Arithmetic Complexity in Multi-Digit Calculation: Paradigms, Attitudes, and Neural Correlates

Abstract

Arithmetic skills are important in daily life, education, and career development. Yet laboratory research on arithmetic often employs decision paradigms and single-digit tasks, which raises the question of generalizability to production paradigms. Moreover, findings drawn from low math anxious samples may underestimate the difficulties experienced by high math anxious individuals, particularly in complex arithmetic tasks involving multi-digit numbers. To deal with these issues, this dissertation focuses on carry/borrow effects in multi-digit addition and subtraction across paradigms, math attitudes, and neural processes in four preregistered studies. Studies 1 and 2 compared decision and production paradigms in two-digit arithmetic regarding cognition and emotion. It was found that the choice of paradigm affected the observed arithmetic effects, particularly accuracy, and that production paradigms elicited higher state math anxiety than decision paradigms, particularly in individuals with higher trait anxiety. Study 3 examined math attitudes across the lifespan, showing that math anxiety increases and math self-concept decreases with age, with a lower math self-concept being associated with higher arithmetic complexity effects.

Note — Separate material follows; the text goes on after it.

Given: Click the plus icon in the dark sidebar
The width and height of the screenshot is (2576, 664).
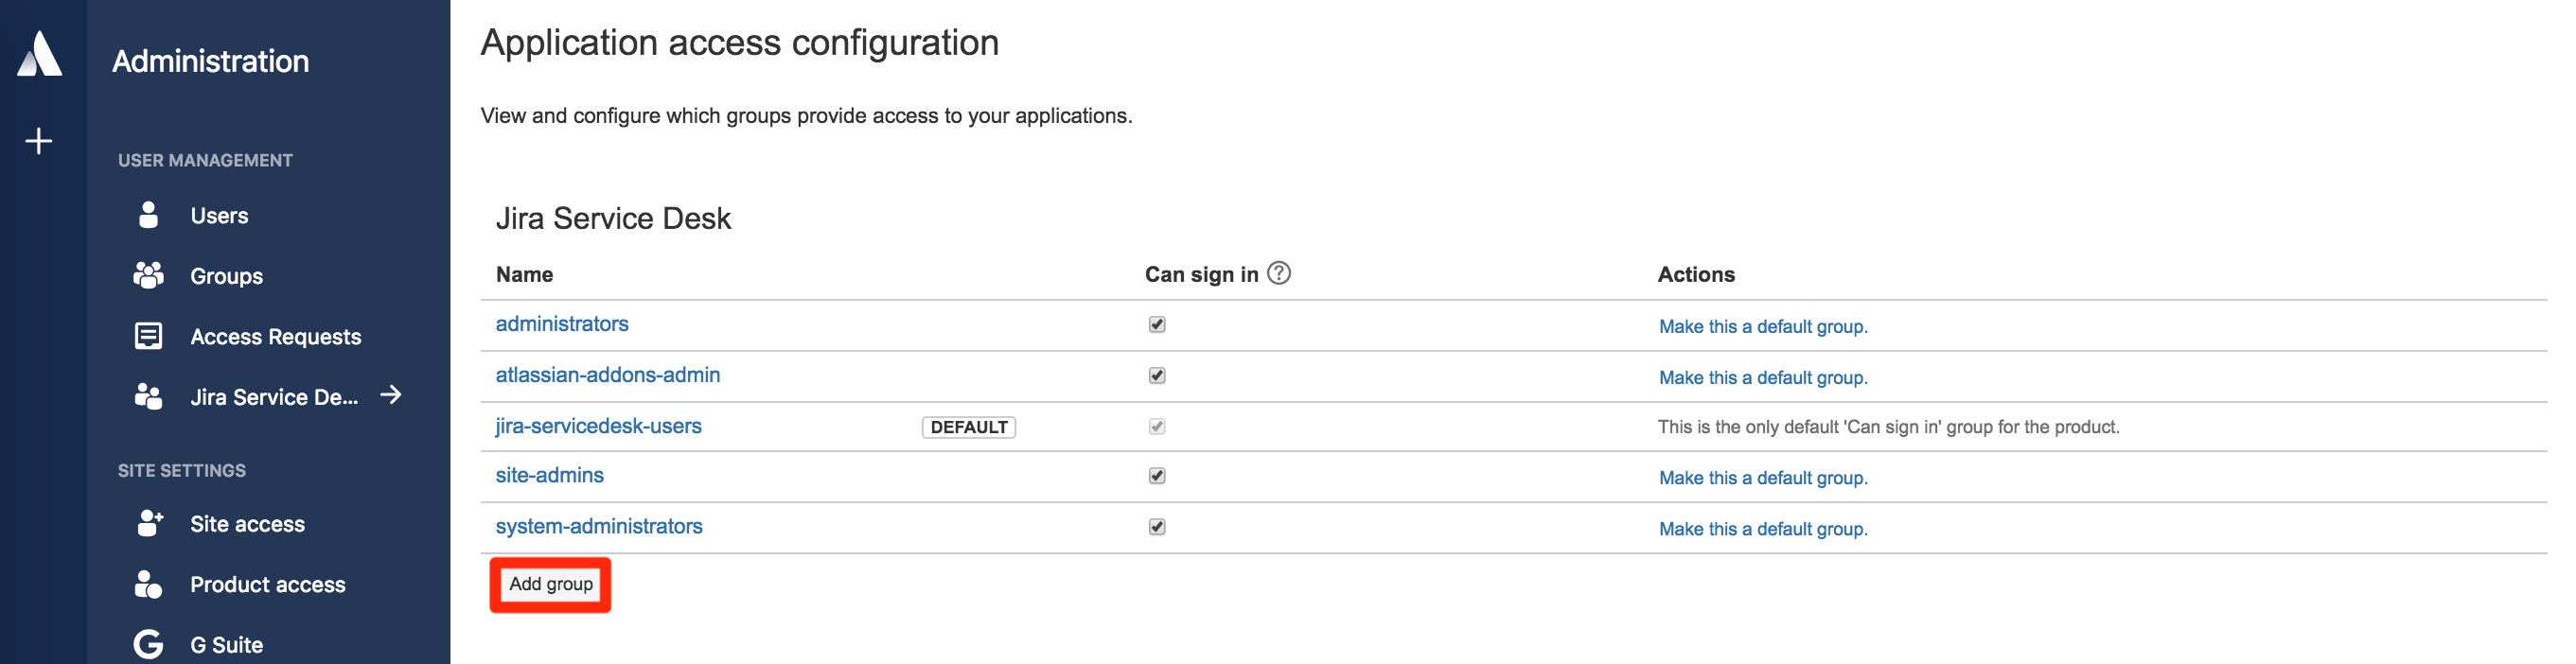Looking at the screenshot, I should (x=38, y=141).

Study 4 used functional near-infrared spectroscopy (fNIRS) to explore how domain-general and domain-specific brain resources contribute to complexity in three-digit arithmetic. Results showed that fronto-parietal activation increased with arithmetic complexity and this increase was moderated by working memory capacity. In sum, this dissertation shows that arithmetic with carry/borrow operations is not always equally difficult but also affected by task context (paradigm) as well as individual attitudes and working memory resources. This has implications for how arithmetic skills should be assessed and supported in educational and applied settings.